They generate the orig tarball.
The watchfile is to check for the newest version.
These are unrelated things.

no. they are completely related things.
uscan downloads the tarball from the watch file, and if the uscan downloaded tarball doesn't fit your needs
you have to call the repack script directly from the watch file.
with a get-orig-source target
https://wiki.debian.org/onlyjob/get-orig-source

Oh, wow. This will take a bit time until I grasp everything well enough to publish something with this :P

Most prominently, I don't like the "everythingisoneline" approach of the watchfile. I guess someone has already suggested changing it to the "usual" YAML-based approach?

this is my virtualbox watch file

version=3

opts=downloadurlmangle=s/^/http:/,dversionmangle=s/-dfsg\d*$//,uversionmangle=s/-.*// \
http://download.virtualbox.org/virtualbox/([\d\.\-]+)/VirtualBox-([\d\.\-]+).tar.bz2 \
debian /bin/sh debian/get-orig-source.sh

I... I believe I understand this. However, testing this will be a pain, and automatic testing probably impossible.

Is there some kind of established "best practice" for testing these? Or is the best practice just to "run by hand until it works, then wait until it breaks for DEHS"?

I know and agree that d/genorigtar.sh and d/rawtar are ugly, and they
will be dropped in the next version, in favor of relatively clean
chaining of git-archive and tar --concatenate.
(Obviously not part of the build process, so no need to put any of that
into Build-Depends.)

sure, even better, maybe if you integrate with watch file.

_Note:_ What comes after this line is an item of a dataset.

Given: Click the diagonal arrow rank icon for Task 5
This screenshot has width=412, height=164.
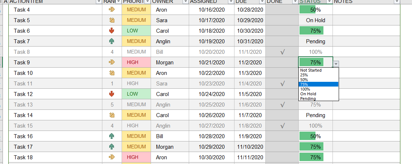Looking at the screenshot, I should click(112, 20).
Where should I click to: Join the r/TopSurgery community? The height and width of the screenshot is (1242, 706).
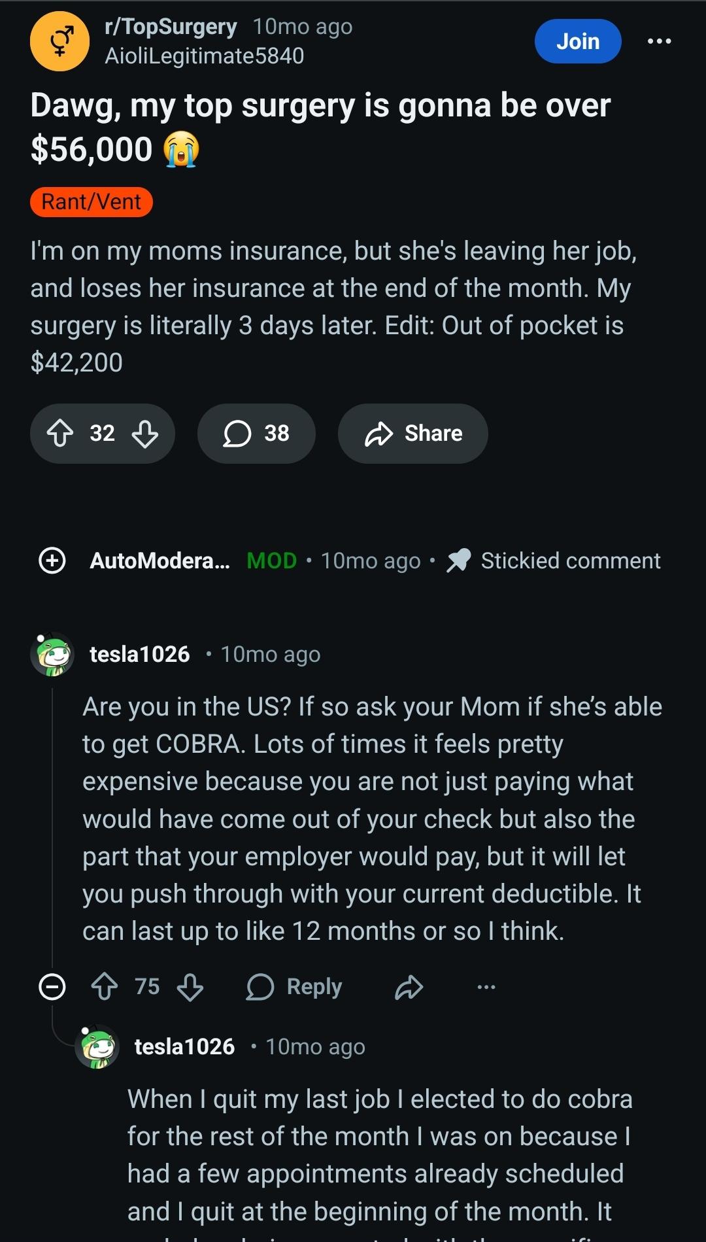578,41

I can do that, sure. Can you tell me who profits from this, though? It's a bit demoralizing to have to write and test things like these if noone will ever profit from this.

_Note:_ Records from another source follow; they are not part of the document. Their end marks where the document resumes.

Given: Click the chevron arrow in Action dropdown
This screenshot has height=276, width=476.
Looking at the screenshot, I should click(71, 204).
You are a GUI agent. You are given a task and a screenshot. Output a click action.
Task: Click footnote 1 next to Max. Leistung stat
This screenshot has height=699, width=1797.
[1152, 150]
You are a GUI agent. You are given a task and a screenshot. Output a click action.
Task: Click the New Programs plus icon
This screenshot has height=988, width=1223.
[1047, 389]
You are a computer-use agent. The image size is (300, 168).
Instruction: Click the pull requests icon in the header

I understand that d/watch is needed by DEHS to monitor how outdated the Debian repository is, in some sense. So I wrote a d/watch for that, and made sure it works and will continue to work.

I also understand that some maintainers prefer working with uscan to fetch and integrate the newest upstream version. But that doesn't apply here, as the preferred mode of updating is doing a "git pull".

My script would probably do the following thing:
- delete the file fetched by uscan, since it's utterly incomplete
- use the upstream version to clone (as in git-clone) the repository
- ./configure && make dist || (echo "Too old upstream version; doesn't support orig tarballs yet."; exit 1)
- delete all temporary files
Ugh.

And all that so that someone can say "dh get-orig-source".
So, who does this? (And can I assume git to be installed? I don't like having such a big b-d ...)

BTW submodules should in my opinion be considered as different sources, and packaged
separately.
Otherwise you will have a mess of files with no common history, difficult to track and fix
(specially for security issues)

Already extensively documented in d/README.source

In short, the reason is: tgl ("the" submodule) is way too unstable and volatile to ever be packaged separately.

There is only one other program that might enter the Debian repository (tg-cli, I don't see any RFP or ITP for it) will never be used together with telegram-purple, and will most definitely never use a compatible version of tgl.

Currently, we assume that the builder eventually invokes ./configure
with whatever arguments he pleases and the usual semantics. This
approach does not need anything explicit in d/rules.
autoreconf is only called when we change configure.ac, in which case the
new configure-script will be put into git. At no point, there's a need
for the "user" (here: builder) to call auto{,re}conf.

Oh. Maybe the entry "autotools-dev" in Build-Depends is superfluous, then?

exactly, but you need to call autoreconf each time you configure the script.
it might sound silly to you,  but in case a new architecture is added in Debian
(e.g. recent ppc64el and arm64), your scripts will be outdated,

None of our scripts assume any architecture or have a list of all of them. What part of which script would become "outdated"? What would change?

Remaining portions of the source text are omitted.